### TEXT BLOCK

★ ★ ★ ★

That’s when the family implemented what might’ve then been considered extreme measures to prevent the infection from spreading within their household, the mom of two young boys recalled.
They began limiting visits to stores and wearing masks when they did shop, wearing gloves when getting the mail, avoiding family get-togethers and other measures.
“And I remember ... the looks I’m getting from people. No one is wearing masks or gloves, and I just got a lot of looks,” said Peterson, who also used to work as an emergency room and flight nurse.
Her husband — after first potentially getting exposed and hearing concerns of hospitals getting overrun — considered staying in a hotel or even a tent to protect his family, but ultimately decided it’d be better for his kids if he remained home.
Each time he got home from work, he decontaminated in the family’s basement shower and his wife immediately washed his clothes, Peterson said.
For the past several months, each time one of the kids has a runny nose, they get tested for the virus. Their father then gets tested if the boys’ tests come back negative, Peterson said.
“We’ve been through a lot of COVID testing in our family,” Peterson said.
“I think it’s been very stressful for everybody, for our kids, my husband, me. It’s been a lot of emotions. I think at the beginning it was just fear and worry, and then it’s been stress,” she recalled. “We are not meant to be by ourselves and this stressed out this long.”
As a mom during the pandemic, Peterson said, it’s difficult having less time to oneself with schools and preschools often shut down, and with playdates and other activities posing a risk.
Although she loves her kids, “I think it’s hard as a parent when there isn’t that break. You’ve got your kids 24/7 … but for that period of school closing down it’s like I don’t have any physical and emotional break,” Peterson said, noting that she hasn’t had outlets or time to do the things she enjoys like exercise.
Peterson said her husband has also needed to work “nonstop.”

★ ★ ★ ★

### DATA
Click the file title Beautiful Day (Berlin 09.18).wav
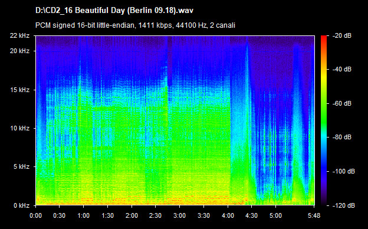Image resolution: width=368 pixels, height=229 pixels. [114, 11]
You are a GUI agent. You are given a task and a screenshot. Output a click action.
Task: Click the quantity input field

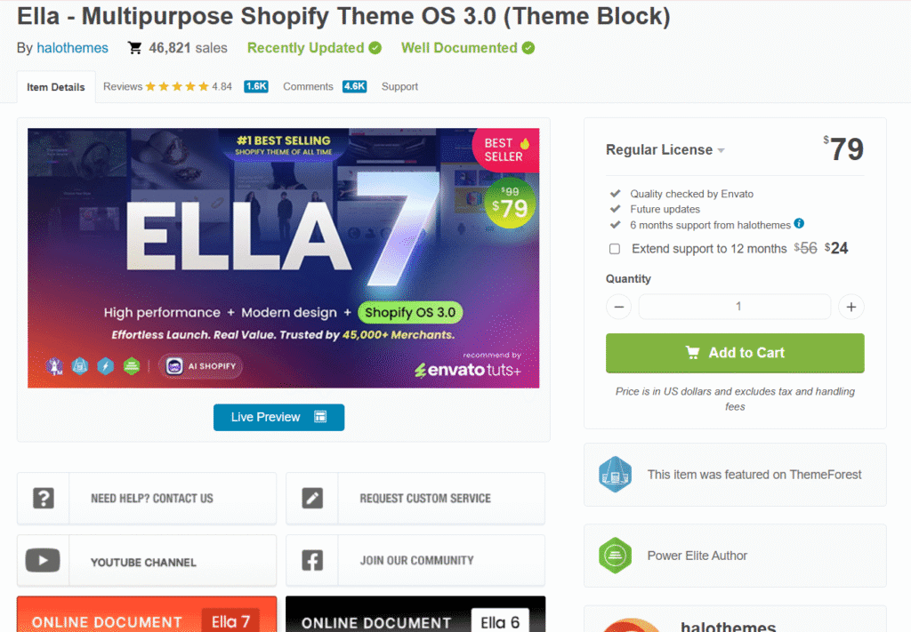tap(734, 307)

★ ★ ★ ★

### TASK DIRECTIONS
In the article about the Peterson family above, what did Peterson's husband do each time he got home from work?

### SOLUTION FOR THIS EXERCISE
He decontaminated in the family's basement shower, and his wife immediately washed his clothes.